Give again, exactly as written, the lines of the records below from the line with "You are a computer-use agent. 981x460 pixels." to the line with "This screenshot has width=1372, height=884.". Both end lines count; pictures do not.
*** TASK INPUTS ***
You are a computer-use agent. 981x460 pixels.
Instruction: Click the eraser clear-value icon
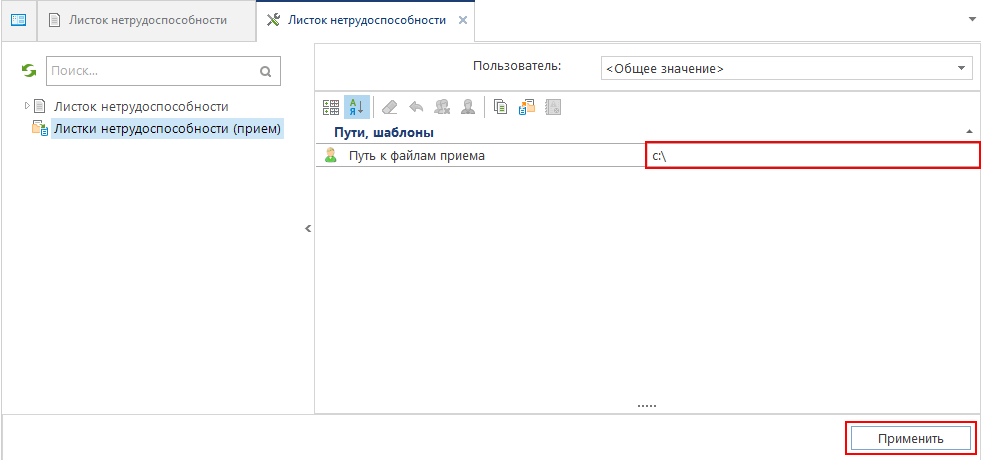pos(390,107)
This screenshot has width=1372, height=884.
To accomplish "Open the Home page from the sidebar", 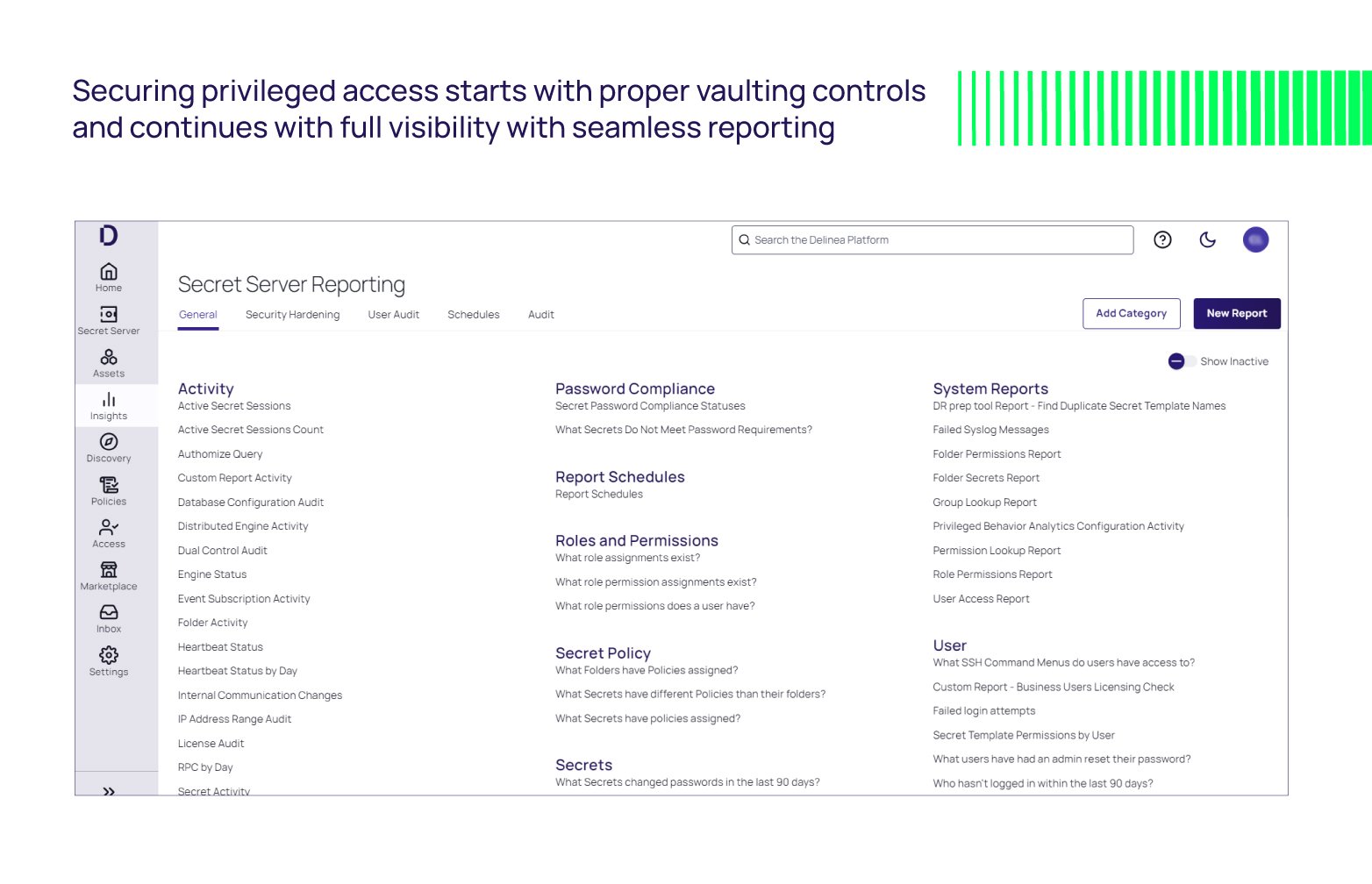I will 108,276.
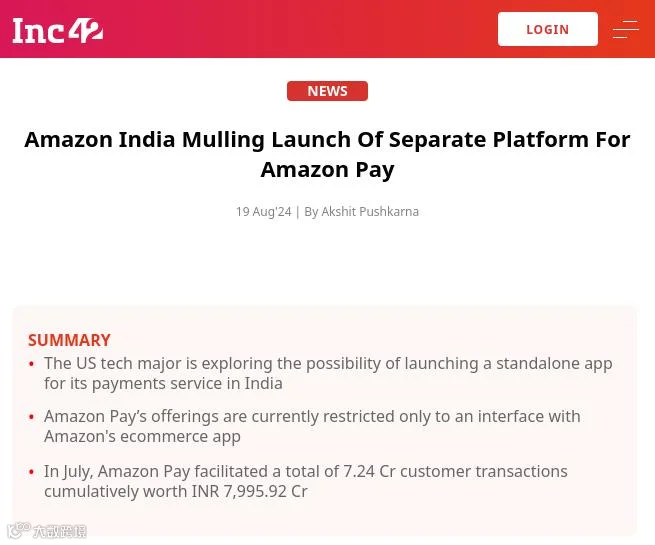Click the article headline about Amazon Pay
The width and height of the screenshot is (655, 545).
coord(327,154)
*** End of TASK INPUTS ***
*** TASK INPUTS ***
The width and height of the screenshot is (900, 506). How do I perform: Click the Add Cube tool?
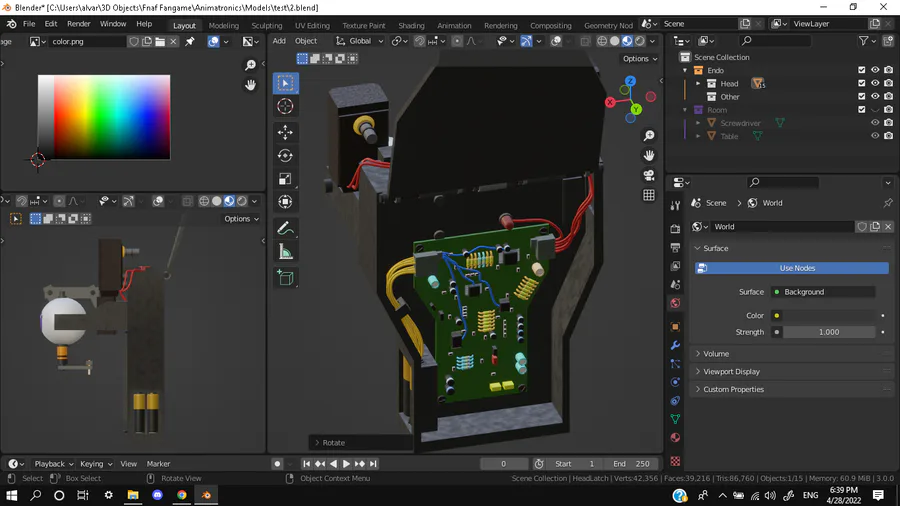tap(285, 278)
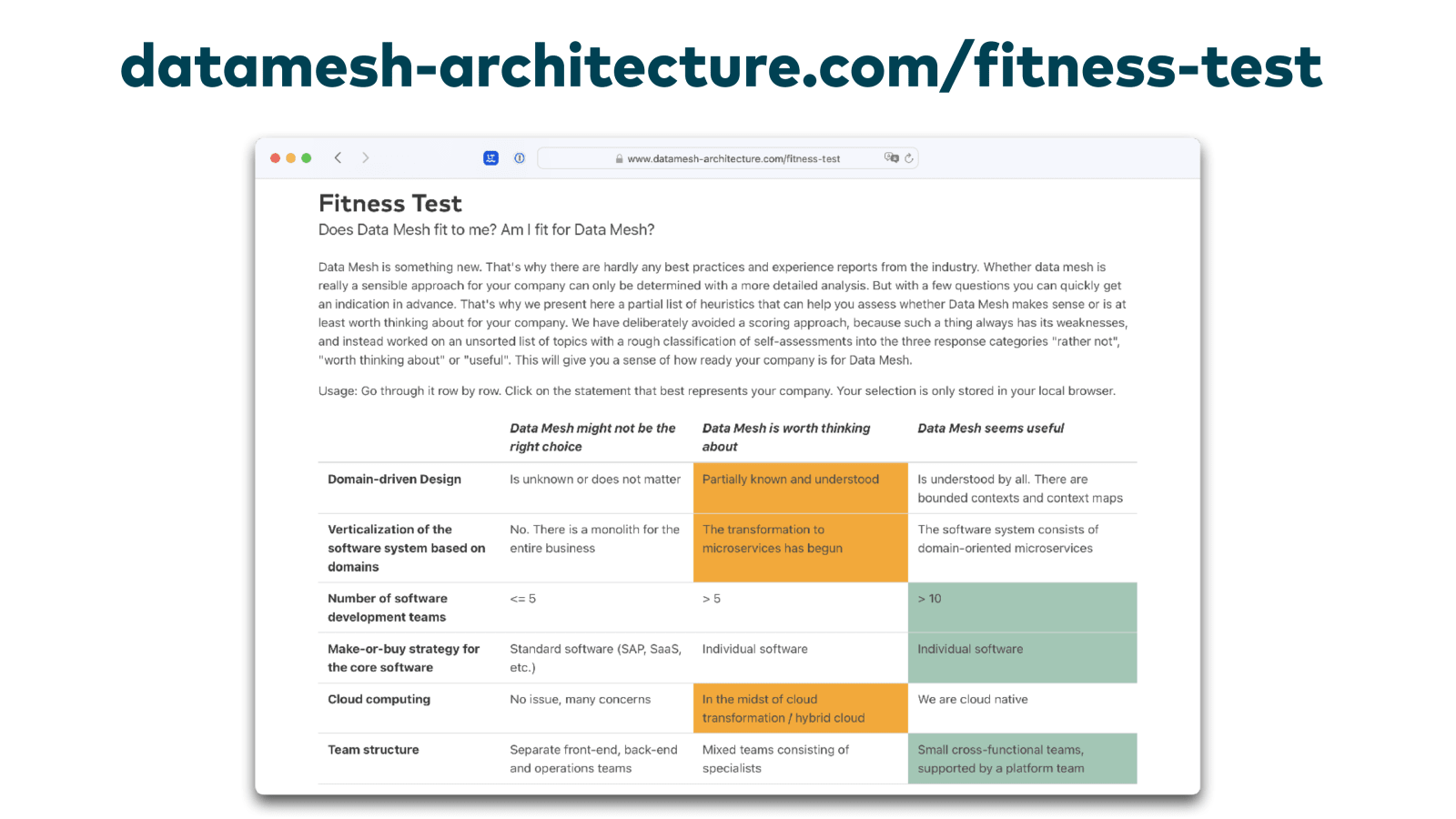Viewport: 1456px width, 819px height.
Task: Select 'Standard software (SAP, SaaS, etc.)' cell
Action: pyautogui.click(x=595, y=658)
*** End of TASK INPUTS ***
*** TASK INPUTS ***
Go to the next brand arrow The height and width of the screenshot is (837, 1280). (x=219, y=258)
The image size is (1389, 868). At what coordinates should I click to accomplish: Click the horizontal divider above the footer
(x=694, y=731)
*** End of TASK INPUTS ***
ANSWER TO THE PROBLEM:
You are a computer-use agent. 981x460 pixels.
Instruction: Click the eraser clear-value icon
pos(390,107)
This screenshot has width=1372, height=884.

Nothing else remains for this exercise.